=== What the task asks ===
In the text on Jones Day's arbitration practice, what year did the firm recruit Jingzhou Tao in China?

=== Page text ===
*** Block opens ***

Jones Day’s arbitration strength is mainly in France and China. In Paris, three partners are dedicated to the area and the firm is regarded by others in the market as having a serious ICC practice. As well as sitting as arbitrators, members of the firm also edit a number of books in the field, and Sigvard Jarvin was for many years the general editor of the SCC’s review in Sweden.
- Who’s Who Names:
- Michael W Bühler, Sigvard Jarvin and Jingzhou Tao
In China, the firm recruited Jingzhou Tao in 2008 – arguably the local market’s best-known specialist. Tao, who practises as a foreign lawyer in China and divides his time between China and France, is a member of GAR’s editorial board. As well as acting as an advocate, he is much in demand as an arbitrator, and has chaired some of CIETAC’s highest-value cases. His arrival helped to restore Jones Day’s profile for arbitration in Asia, after a well-regarded team in Singapore left in 2007 to rejoin the firm they had originally been poached from four years earlier.

*** Block closes ***

=== Extracted information ===
*** Block opens ***

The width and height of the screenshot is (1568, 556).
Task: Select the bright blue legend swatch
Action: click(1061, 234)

*** Block closes ***
*** Block opens ***

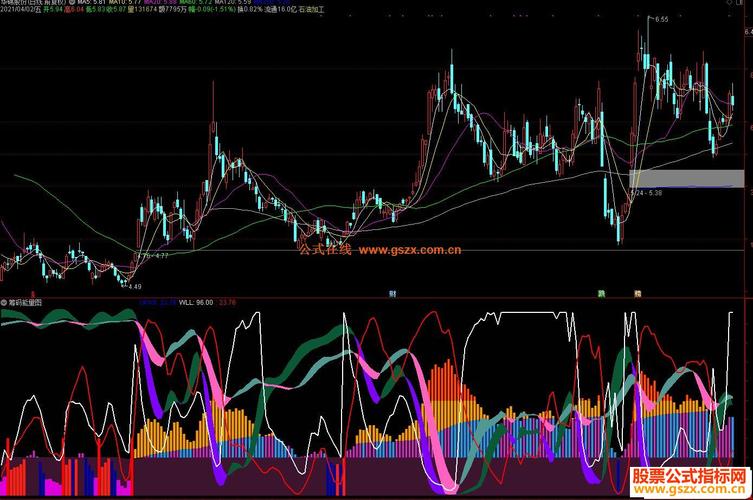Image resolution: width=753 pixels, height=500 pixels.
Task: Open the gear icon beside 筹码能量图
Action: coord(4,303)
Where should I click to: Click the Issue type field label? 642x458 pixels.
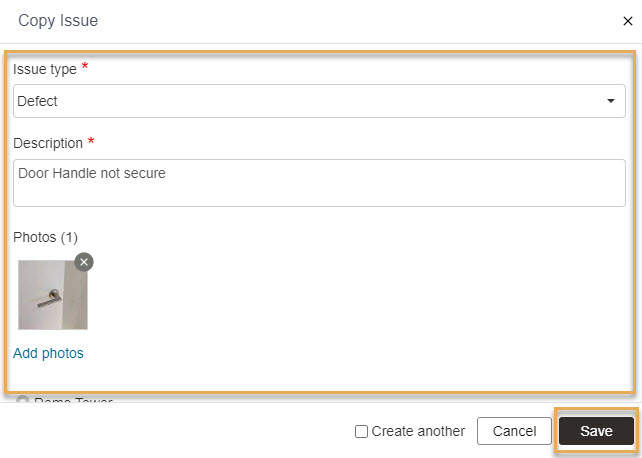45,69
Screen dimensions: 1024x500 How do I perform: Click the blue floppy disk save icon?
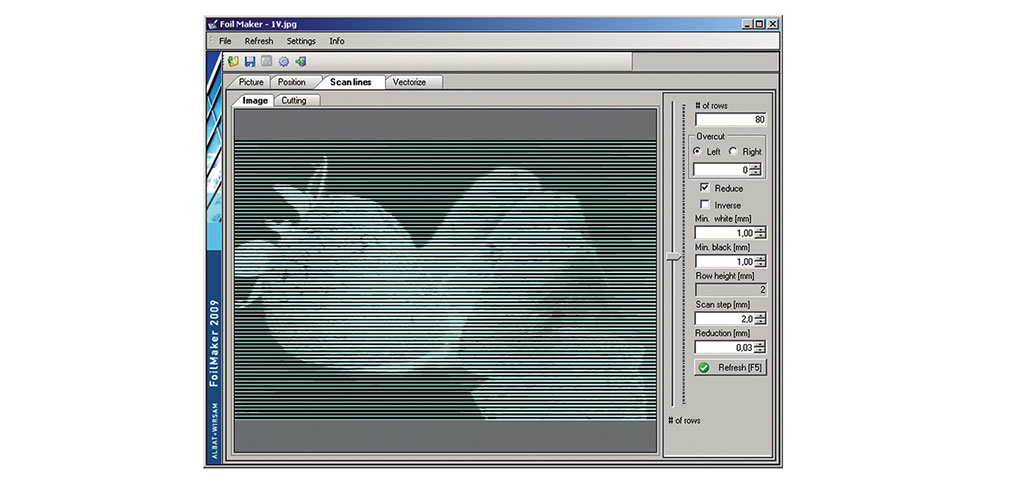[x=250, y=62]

*** Block closes ***

=== Task result ===
2008